Task directions
Output each of the entries exactly, skipping every picture they contain.

Data to use
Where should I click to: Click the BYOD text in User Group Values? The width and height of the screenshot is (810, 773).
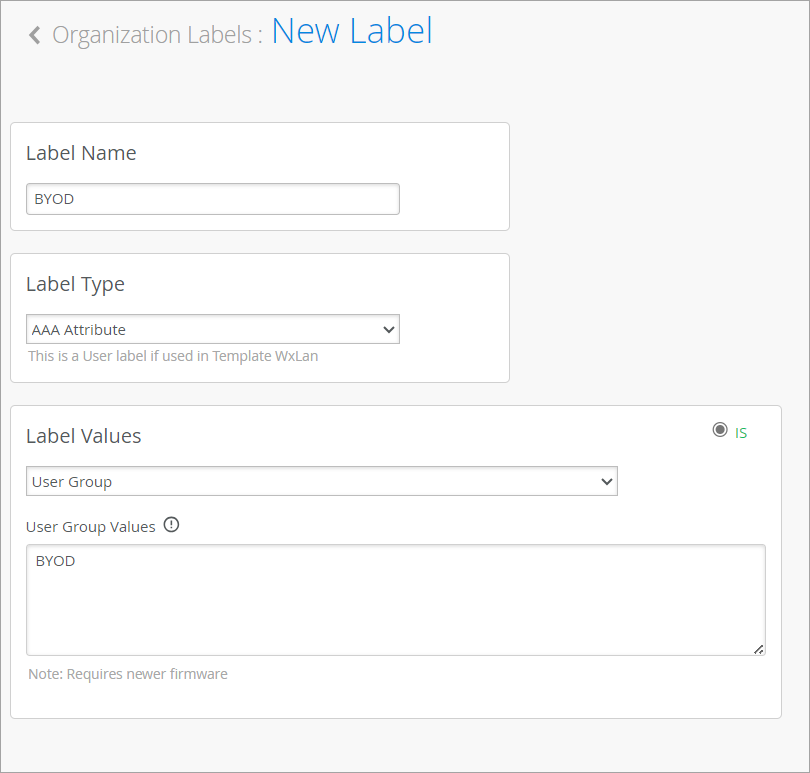[x=55, y=561]
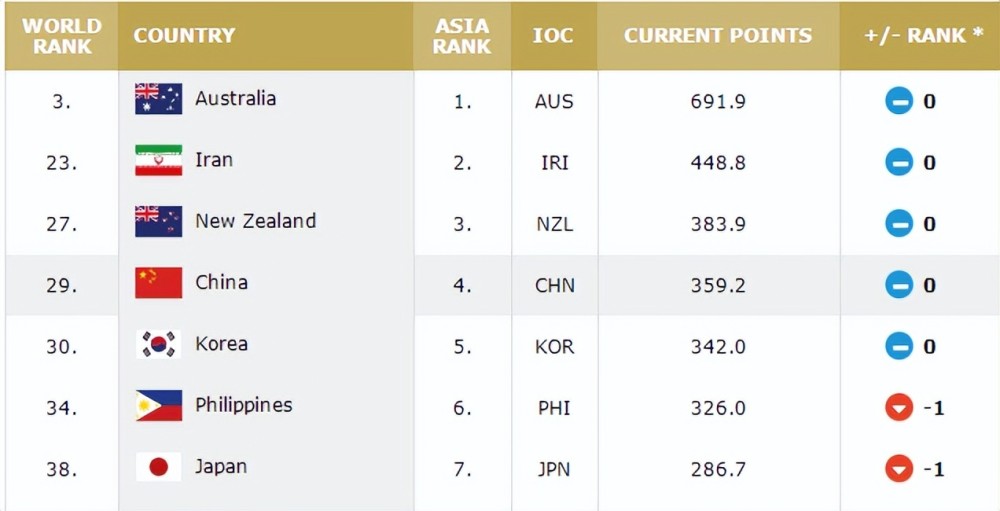Image resolution: width=1000 pixels, height=511 pixels.
Task: Sort by the Current Points column header
Action: point(718,36)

Response below
Where should I click to: Click the BYOD text in User Group Values? The width and height of the screenshot is (810, 773).
[x=55, y=561]
Image resolution: width=1000 pixels, height=511 pixels.
Task: Sort by the Current Points column header
Action: point(718,36)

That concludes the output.